Anyway, for the OP, I just want to commiserate and tell you my bad sleeper *did*eventually improve. I know it's cold comfort right now, I really know, but still: This too shall pass.


----------



## editornj (Jan 4, 2008)

I don't want to hijack this thread (so I'll start a new one), but I have to say that I am in the same EXACT boat as the OP. Only two differences are that I didn't start a routine until six weeks ago and I didn't stick with an ED long enough to find any answers.

I'm having such an odd emotional reaction to this. I'm shocked and thrilled to learn my DS isn't the only child with these issues, and that together we can troubleshoot. But I'm so sad for all of us who have struggled with sleep deprivation and the frustration in trying to get a sweet, happy child to sleep when they obviously and desperately need to.
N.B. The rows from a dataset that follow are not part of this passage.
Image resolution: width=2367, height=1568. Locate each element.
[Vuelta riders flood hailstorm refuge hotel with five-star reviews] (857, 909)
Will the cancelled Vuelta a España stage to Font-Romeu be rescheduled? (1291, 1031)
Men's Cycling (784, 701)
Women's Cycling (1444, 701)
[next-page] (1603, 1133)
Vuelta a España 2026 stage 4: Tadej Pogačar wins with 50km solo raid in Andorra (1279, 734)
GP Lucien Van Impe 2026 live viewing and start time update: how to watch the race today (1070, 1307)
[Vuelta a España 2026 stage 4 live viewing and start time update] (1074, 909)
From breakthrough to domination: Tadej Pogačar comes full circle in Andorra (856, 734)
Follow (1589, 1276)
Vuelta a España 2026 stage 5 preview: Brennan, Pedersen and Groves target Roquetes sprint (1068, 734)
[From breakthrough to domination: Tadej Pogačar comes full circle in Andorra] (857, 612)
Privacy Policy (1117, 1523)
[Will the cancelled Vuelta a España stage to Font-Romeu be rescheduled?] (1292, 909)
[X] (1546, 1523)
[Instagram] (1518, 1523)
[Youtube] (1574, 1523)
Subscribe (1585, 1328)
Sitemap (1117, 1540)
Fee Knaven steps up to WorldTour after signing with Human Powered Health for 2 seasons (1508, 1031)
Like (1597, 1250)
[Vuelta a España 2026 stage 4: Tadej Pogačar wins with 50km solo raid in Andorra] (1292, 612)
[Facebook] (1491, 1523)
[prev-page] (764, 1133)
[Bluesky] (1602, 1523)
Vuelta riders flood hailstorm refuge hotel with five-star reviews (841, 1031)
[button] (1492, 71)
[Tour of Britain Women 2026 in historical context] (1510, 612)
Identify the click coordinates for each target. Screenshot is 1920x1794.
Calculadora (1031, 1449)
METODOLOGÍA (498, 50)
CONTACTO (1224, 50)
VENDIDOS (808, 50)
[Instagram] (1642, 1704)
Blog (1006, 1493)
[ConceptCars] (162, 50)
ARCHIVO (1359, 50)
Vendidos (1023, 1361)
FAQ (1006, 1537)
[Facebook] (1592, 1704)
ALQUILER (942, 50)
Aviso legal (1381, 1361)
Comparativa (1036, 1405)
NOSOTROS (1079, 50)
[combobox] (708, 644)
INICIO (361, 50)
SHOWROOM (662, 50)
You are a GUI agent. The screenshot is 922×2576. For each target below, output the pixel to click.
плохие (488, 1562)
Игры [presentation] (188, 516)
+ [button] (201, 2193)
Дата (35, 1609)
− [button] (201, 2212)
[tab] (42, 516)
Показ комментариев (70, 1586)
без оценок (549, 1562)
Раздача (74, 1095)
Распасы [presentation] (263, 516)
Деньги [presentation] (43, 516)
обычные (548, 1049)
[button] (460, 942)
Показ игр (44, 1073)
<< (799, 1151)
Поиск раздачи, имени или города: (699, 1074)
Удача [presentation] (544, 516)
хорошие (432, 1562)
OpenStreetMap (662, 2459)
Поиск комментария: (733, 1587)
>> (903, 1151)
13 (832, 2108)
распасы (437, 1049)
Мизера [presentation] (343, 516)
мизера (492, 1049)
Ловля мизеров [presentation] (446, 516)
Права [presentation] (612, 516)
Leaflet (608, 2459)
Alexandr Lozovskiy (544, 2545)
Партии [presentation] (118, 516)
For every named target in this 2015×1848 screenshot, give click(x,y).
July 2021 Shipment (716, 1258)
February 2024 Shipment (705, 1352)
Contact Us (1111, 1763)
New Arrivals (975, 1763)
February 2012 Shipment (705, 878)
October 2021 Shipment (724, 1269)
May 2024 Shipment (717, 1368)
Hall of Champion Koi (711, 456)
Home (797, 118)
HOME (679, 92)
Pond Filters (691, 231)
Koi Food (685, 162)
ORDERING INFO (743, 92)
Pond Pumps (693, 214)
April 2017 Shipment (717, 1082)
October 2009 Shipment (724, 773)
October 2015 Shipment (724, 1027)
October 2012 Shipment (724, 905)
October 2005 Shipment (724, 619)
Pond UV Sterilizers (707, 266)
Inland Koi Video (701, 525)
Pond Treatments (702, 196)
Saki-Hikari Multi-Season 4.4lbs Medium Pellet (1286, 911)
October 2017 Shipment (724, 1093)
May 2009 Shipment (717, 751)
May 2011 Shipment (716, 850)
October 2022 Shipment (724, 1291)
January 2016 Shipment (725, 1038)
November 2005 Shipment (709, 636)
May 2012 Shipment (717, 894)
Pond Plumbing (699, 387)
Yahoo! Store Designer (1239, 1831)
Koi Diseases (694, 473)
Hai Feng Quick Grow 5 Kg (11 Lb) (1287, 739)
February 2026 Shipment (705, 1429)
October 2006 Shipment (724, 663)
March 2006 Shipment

I could go on and on. Autumn C. I will be thinking of you constantly and wishing your LO will sleep. Please keep us posted.


----------



## jeliphish (Jul 18, 2007)

OKay - I don't know what you have or have not tried but here are some more suggestions...

DD seemed to be always in a state of semi-awakeness when she sleeps with us all night. Constantly moving, trying to cuddle then kicking away a minute later....We found out early on that her sleep improved 10 fold when she slept in her own room starting at the beginning of the night. She would sleep solid from 8-4 and then come into bed with us.
Perhaps your little one (i don't know how old she is) would do better with bedtime routine- getting her to sleep, sleeping in her own crib until she wakes. Just a suggestion though and definitly doesn't work for all.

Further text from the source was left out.